**Description of the task**
Nothing but a number should be given: the count of lines in the data that include the string "options".

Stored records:

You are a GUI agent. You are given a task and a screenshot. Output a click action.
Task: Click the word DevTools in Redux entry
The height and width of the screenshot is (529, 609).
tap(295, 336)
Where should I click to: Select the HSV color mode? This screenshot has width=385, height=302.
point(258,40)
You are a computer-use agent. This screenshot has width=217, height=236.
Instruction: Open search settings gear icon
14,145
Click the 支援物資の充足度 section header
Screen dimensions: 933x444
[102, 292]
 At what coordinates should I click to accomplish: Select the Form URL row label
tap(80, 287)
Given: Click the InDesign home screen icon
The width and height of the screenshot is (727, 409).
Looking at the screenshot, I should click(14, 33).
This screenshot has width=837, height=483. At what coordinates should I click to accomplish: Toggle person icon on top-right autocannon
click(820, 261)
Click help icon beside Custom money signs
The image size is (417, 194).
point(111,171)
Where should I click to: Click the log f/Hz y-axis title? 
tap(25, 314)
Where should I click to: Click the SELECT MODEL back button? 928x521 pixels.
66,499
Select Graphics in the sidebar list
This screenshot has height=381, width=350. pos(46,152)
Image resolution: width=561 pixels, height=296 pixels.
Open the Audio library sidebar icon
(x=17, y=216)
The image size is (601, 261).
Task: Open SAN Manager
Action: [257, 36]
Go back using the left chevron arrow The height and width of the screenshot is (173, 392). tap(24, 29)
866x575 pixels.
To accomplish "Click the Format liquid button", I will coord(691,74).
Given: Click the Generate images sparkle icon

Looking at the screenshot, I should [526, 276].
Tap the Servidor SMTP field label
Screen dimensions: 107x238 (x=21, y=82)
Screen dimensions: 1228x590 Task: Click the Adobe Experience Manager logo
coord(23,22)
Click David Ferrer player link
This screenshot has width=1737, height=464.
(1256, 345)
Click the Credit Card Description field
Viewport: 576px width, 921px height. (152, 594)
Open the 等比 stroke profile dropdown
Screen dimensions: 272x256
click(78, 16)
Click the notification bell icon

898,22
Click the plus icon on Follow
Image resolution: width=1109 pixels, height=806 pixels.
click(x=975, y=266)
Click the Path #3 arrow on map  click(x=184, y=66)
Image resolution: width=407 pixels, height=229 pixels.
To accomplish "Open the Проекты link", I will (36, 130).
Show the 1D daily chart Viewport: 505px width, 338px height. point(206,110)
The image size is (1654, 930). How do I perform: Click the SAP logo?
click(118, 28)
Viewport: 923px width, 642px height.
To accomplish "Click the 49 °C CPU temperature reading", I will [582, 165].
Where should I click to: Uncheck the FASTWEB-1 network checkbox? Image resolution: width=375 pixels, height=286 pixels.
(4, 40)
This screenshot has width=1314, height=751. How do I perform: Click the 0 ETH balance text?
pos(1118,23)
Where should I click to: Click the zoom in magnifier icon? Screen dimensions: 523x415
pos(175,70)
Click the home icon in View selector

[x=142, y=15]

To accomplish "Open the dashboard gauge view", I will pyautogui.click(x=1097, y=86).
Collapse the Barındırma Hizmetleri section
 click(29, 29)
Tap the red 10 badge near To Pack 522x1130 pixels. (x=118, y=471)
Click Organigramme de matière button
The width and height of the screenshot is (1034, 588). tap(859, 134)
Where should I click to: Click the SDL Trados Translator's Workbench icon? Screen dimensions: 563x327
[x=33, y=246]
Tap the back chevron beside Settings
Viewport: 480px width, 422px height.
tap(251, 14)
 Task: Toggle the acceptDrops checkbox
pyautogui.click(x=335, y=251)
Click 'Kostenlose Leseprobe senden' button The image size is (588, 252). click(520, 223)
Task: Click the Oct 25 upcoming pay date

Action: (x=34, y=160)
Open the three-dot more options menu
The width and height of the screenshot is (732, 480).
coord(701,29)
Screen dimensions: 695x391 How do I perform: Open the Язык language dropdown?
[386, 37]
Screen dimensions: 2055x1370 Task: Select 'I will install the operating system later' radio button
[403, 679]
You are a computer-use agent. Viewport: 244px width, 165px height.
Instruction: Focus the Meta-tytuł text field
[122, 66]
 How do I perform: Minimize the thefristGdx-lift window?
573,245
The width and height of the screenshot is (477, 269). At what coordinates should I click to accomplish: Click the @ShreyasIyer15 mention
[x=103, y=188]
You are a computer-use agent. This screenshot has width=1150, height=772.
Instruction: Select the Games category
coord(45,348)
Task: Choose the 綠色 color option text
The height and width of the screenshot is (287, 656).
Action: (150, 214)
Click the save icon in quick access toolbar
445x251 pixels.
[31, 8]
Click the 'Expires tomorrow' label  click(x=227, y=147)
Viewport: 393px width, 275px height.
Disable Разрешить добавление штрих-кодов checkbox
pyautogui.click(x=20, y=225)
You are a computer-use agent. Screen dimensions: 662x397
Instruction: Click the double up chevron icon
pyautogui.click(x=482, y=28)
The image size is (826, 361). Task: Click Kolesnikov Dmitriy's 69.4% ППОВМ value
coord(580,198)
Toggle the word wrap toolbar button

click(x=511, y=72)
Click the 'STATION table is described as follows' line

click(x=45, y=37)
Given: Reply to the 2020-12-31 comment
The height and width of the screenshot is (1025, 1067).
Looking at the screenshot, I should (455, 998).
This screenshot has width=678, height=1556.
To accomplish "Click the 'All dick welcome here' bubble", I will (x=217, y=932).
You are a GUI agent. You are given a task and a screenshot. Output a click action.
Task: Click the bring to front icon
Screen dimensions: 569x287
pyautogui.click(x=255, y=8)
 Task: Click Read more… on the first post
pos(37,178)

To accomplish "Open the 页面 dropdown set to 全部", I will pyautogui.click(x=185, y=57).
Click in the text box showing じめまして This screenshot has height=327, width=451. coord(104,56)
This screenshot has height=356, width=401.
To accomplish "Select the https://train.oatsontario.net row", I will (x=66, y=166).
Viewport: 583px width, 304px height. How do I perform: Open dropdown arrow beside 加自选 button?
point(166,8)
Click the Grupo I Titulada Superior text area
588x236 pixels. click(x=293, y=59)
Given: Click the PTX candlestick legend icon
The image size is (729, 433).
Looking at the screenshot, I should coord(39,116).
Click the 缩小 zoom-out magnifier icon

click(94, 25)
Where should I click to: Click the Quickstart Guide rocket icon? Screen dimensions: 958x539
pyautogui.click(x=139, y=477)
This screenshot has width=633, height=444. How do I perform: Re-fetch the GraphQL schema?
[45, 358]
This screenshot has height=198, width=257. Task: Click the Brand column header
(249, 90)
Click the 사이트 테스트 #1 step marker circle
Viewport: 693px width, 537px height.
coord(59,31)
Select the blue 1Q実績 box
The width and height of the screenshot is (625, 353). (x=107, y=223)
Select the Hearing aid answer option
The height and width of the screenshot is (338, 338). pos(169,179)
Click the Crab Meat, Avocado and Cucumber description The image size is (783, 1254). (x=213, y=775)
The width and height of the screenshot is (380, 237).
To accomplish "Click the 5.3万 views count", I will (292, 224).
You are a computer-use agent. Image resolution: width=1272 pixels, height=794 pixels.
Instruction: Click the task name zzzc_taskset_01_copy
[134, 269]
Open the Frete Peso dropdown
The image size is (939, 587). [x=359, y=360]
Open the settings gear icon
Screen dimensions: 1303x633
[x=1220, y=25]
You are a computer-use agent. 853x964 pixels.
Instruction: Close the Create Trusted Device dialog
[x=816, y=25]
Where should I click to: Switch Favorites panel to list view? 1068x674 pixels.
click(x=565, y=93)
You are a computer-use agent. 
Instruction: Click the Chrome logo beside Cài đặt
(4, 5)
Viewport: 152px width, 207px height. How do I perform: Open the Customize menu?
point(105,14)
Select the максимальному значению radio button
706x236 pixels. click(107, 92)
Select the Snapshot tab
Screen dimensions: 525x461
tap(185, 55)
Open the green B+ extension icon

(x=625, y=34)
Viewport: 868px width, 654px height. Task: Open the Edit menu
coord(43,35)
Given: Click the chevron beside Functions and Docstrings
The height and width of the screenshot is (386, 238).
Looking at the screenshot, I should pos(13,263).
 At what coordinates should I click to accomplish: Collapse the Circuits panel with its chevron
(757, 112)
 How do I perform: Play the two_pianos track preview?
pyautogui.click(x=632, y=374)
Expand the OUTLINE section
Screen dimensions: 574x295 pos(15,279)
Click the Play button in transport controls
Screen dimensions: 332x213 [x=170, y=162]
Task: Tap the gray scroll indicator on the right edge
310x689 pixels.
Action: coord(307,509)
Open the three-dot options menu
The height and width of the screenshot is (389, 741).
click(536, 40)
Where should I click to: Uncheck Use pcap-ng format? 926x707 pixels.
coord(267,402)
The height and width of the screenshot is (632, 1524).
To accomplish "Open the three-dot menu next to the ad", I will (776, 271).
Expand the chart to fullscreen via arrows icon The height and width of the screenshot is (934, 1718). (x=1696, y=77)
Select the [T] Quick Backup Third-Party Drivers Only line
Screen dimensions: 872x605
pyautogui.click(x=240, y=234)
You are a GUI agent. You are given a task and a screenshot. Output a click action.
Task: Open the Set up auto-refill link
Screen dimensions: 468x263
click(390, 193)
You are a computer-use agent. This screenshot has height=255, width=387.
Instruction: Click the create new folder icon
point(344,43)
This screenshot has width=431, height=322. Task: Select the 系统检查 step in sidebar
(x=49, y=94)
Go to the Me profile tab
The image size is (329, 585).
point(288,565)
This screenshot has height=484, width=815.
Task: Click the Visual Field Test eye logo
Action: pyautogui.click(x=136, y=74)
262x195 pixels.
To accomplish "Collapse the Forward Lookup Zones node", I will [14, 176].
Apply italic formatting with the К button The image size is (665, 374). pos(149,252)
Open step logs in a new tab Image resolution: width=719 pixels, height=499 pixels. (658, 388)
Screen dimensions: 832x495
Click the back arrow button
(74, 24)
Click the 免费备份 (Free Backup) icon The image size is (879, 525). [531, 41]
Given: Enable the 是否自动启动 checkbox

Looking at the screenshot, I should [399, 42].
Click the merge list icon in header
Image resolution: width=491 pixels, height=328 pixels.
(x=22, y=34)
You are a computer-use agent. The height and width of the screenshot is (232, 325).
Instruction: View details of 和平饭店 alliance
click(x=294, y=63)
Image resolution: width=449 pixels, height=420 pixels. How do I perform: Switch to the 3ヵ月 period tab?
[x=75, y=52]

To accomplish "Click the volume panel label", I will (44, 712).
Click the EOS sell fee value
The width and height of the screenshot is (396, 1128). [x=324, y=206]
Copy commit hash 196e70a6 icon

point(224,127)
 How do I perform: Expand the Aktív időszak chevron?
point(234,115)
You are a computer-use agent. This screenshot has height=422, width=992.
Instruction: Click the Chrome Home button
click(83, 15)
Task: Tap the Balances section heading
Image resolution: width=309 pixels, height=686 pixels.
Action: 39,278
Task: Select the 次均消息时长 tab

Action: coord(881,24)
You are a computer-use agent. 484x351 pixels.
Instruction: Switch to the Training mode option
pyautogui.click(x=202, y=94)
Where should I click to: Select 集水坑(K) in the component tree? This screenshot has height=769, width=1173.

**Result of the task**
2